Journey to Optimize Network Usage (Part 2)

Journey to Optimize Network Usage (Part 2)
Created with Canva AI Image Generator
Written by Devops Traveler Tales, 05 March 2025

In Part 1, we explored when network costs occur and what factors contribute to their high expenses. However, at BACKND, optimizing network usage isn't just about reducing internal infrastructure costs. So, what benefits do customers gain when BACKND optimizes its network usage?


How SaaS Companies’ Network Optimization Benefits Customers

When a SaaS provider optimizes network usage, its customers directly benefit from cost savings.

Photo by Karolina Grabowska on Unsplash

Many SaaS providers pass network costs incurred during service processing directly onto their customers. These costs are often embedded in API call pricing or, in cases where services charge based on traffic usage, network optimizations directly translates into lower costs for customers.

Beyond cost savings, performance and stability improvements are also significant advantages. Reducing network traffic size leads to lower latency, resulting in faster response times. Additionally, lower traffic volume means a lower chance of throttling during traffic spikes, ultimately enhancing service stability.

Enhanced Security Benefits

As explained in Part 1, network costs increase when traffic exits the cloud. Optimizing traffic to stay in the cloud minimizes external exposure of cloud traffic, reducing both costs and security risks.

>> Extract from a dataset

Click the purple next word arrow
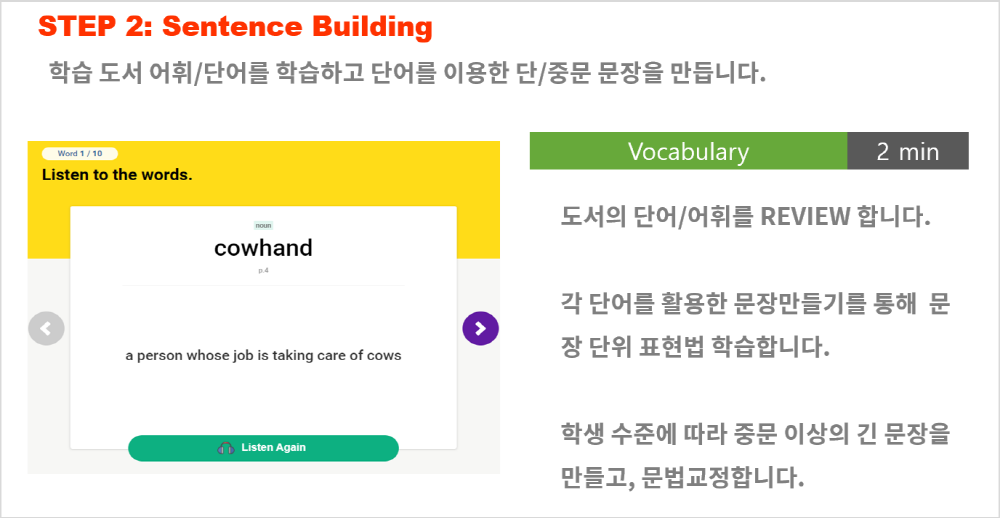[480, 329]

More importantly, these optimizations enhance the reliability of a SaaS provider's service, allowing customers to continue using it with confidence for the long term.

BACKND’s Network Optimization Cases

Today's story is about how BACKND has approached network cost optimization on a case-by-case basis. They can be broken down into four key areas:

  1. Optimizing the Game Resource Server’s Network Usage
  2. Authentication Server and DNS Throttling Issues
  3. Optimizing NAT gateway network usage
  4. Eliminating Over-Provisioned Servers

Now, let’s explore each case and examine how we effectively reduced network costs.


Optimizing the Game Resource Server’s Network Usage

In games and mobile applications, resource servers are frequently utilized. While playing a game, you may have encountered an update where the initial screen displays a message like "Downloading resources...", requiring the necessary files to be downloaded before proceeding with the game.

Typically, when a client application is modified, it must go through an app store review process before users can download the update. However, by leveraging a game resource server, developers can bypass this process and update specific files through a simple download, eliminating the need to modify the app itself. This type of system is commonly referred to as a game resource server or a resource patch server, primarily used to deliver game assets such as images and numerical data.

In this section, we will explore how network optimization was applied to improve the efficiency of game resource servers.

Initial Challenges We Faced in Implementation

BACKND’s resource server was initially designed to deliver only numerical game data, leading us to assume that network usage would remain low. At the time, we prioritized security considerations and opted not to use a CDN, instead delivering data directly from the API server.

However, several unexpected issues arose:

  • 1. Text data can still be large in volumeCertain game elements, such as NPC dialogues and in-game announcements, are text-based but can accumulate into substantial data sizes over time.
  • 2. The resource server generates burst workloads that cause sudden spikes in network traffic.In many cases, all of the resources need to be downloaded at the start of a game.Especially after maintenance periods or during daily midnight (12am) check-in events when large traffic surges occur.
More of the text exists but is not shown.